FROM THE DESK OF DR. DAVID PAUZA, PHD
ROCKVILLE, Maryland. (June 24, 2016) – The Highly Active Antiretroviral Therapy (HAART) for HIV disease saved millions of lives and gave hope to persons with HIV, their friends and families. Hope encouraged expanded testing programs and brought more individuals with HIV into clinical care. Global distribution of drugs used in HAART extended the benefits of medical research to all corners of the globe and provided symptomatic relief and reduction in HIV spread. However, HAART is a lifelong drug prescription and even brief treatment interruptions cause rapid virus growth, renewed attacks on the immune system, and a risk of AIDS.
Is it reasonable to expect more than 40,000,000 persons living with AIDS along with a much greater number at risk for infection, to accept a lifelong prescription for potent antiviral medications?
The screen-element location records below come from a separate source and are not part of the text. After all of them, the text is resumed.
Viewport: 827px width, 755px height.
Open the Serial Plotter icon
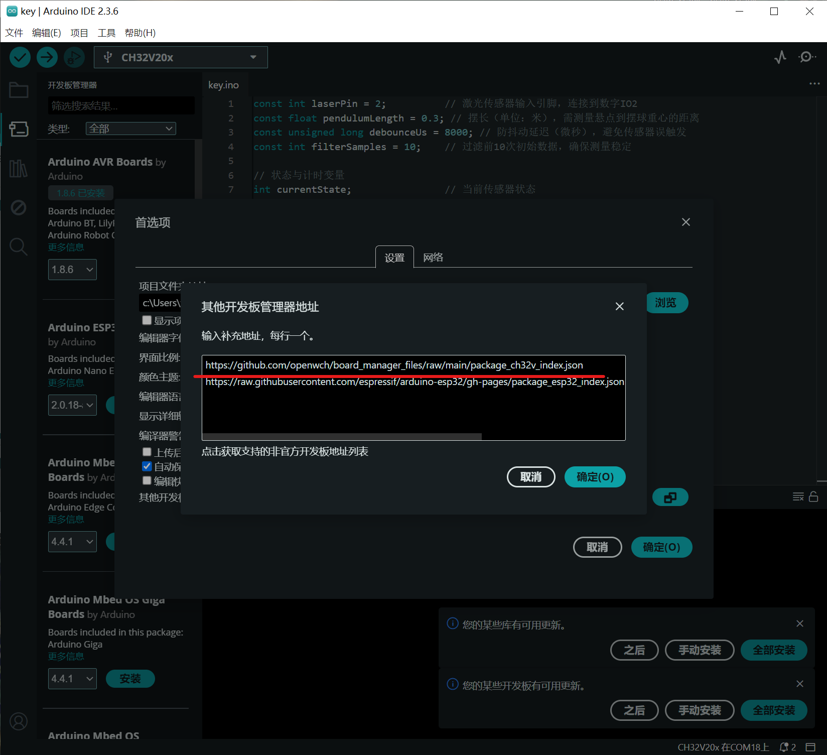[780, 57]
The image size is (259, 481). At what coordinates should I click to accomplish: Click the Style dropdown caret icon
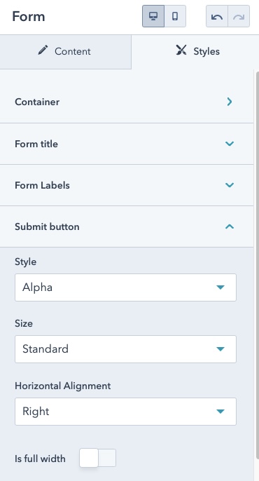(x=221, y=287)
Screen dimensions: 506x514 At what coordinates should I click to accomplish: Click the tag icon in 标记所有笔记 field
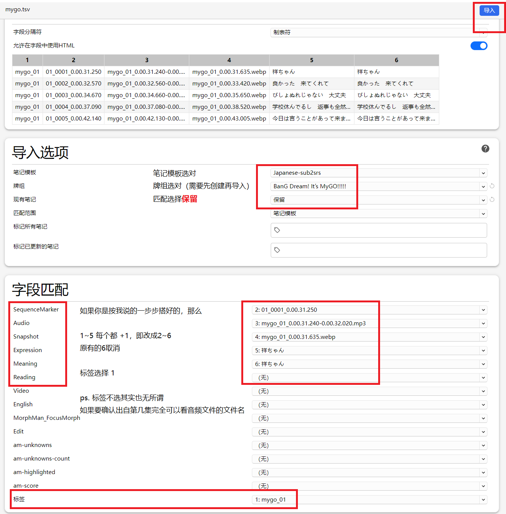(277, 230)
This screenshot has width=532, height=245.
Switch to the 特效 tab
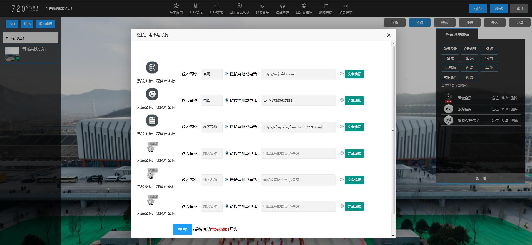tap(444, 23)
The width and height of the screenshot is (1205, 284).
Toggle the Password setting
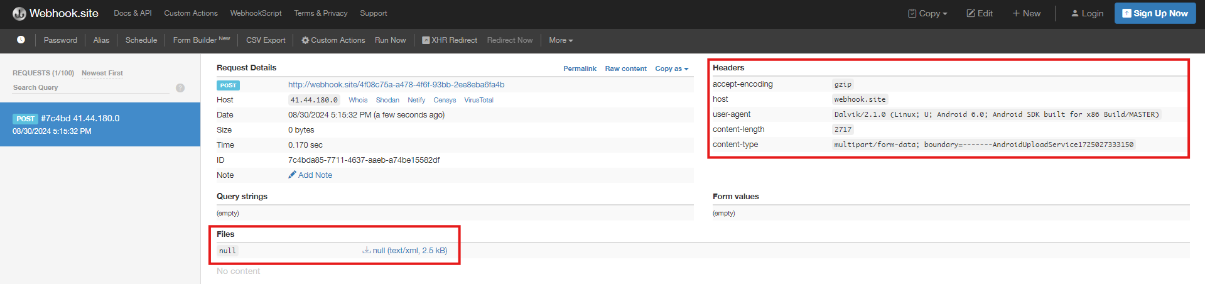[60, 40]
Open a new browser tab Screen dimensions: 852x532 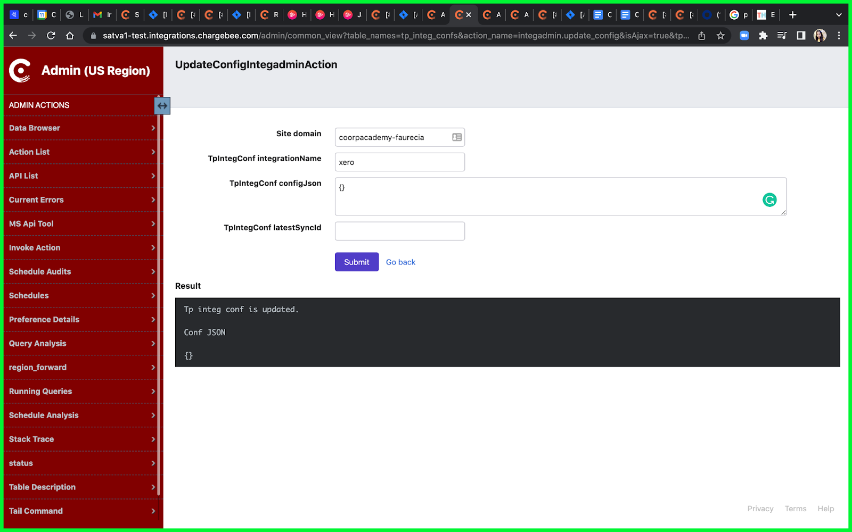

Who will make all of these drugs? Who will pay for them? Who will distribute them? Who will manage their side effects?
The Times published on June 13 the article “The World Could End AIDS if It Tried” as a response to the recent announcement by the United Nations of its goal of halting the spread of the disease by 2030. The Editorial Board applauded this assertion of the UN’s resolve, sounded a note of cautious optimism about its chances of success, and issued a call to action for nations to join together to help make that goal a reality. While the article was clear-eyed and made many good points, particularly in regard to political and financial barriers in impoverished nations, we must not resign ourselves to a drug-centric treatment regimen. Rather, we must keep working to improve all forms of HIV prevention and, yes, even pursue strategies to cure this disease.
The “cure” for HIV has been an elusive dream for decades but would provide a means for reducing dependence on prescription medications and avoiding the myriad of medical complications facing individuals with HIV. Many of us in the community of researchers and physicians focusing on HIV/AIDS have never abandoned the dream of a cure and, in fact, believe this achievement is closer than ever. Through the best efforts of modern science and medicine we already achieved what many thought impossible – develop effective treatments for HIV implement them globally. Now we want to do what is rarely discussed: cure HIV. At AGT, we believe gene therapy provides the greatest hope for this elusive cure.
We know that viruses can kill but creativity can cure. New strategies for developing and using gene therapy are already engineering cures for cancer or inherited diseases and are being tested for curing HIV. We need to continue and accelerate the pace of discovery and clinical testing for these cures in order to break the dependence on lifelong prescription drugs, improve quality of life for persons with HIV. And we can’t ignore the ongoing need for realistic programs to stopping the spread of HIV.
We did a lot of good by developing drug therapies to arrest HIV disease, but with so many already infected, the economic, social and cultural barriers impeding universal access to care make it unlikely that we can treat our way out of this disease. By creating cures for HIV, we offer a new type of hope that can reinvigorate efforts to support HIV testing programs and give new reasons for infected individuals to seek out and remain engaged in medical care.
Rarely do we find silver bullets in medicine, and cure research will also encounter obstacles and frustrations. Many laboratories in the U.S. and elsewhere have already dedicated resources to finding HIV cures, and each day they uncover new information and make progress toward that ultimate goal. AGT’s strategies for gene therapy of HIV seek to re-invigorate one’s own immune system to rise up and suppress HIV, reducing dependence on prescription medication and sparing the body any effects of residual disease. We are advancing these studies toward clinical trials in the coming year.
Those of us who have studied HIV since it was first recognized in the 1980s saw the devastating effects of untreated HIV on young men and women around the world. We celebrated the first HIV medications even though they were only partially effective. We often sat in amazement as pharmaceutical companies developed more and more HIV medications that could be combined for truly effective therapy. Now we see that gene therapy for HIV disease is taking its initial steps and will soon be a toddler and eventually a vibrant adult. We need to recognize and support the overwhelming imperative to go beyond drug treatment for HIV and seek an end to disease by finding a cure.
Hope, and the creativity and innovation that it has inspired, has brought us this far and has the potential to see us through to the realization of a functional cure. We’re getting close and the answer may well lie in our genes.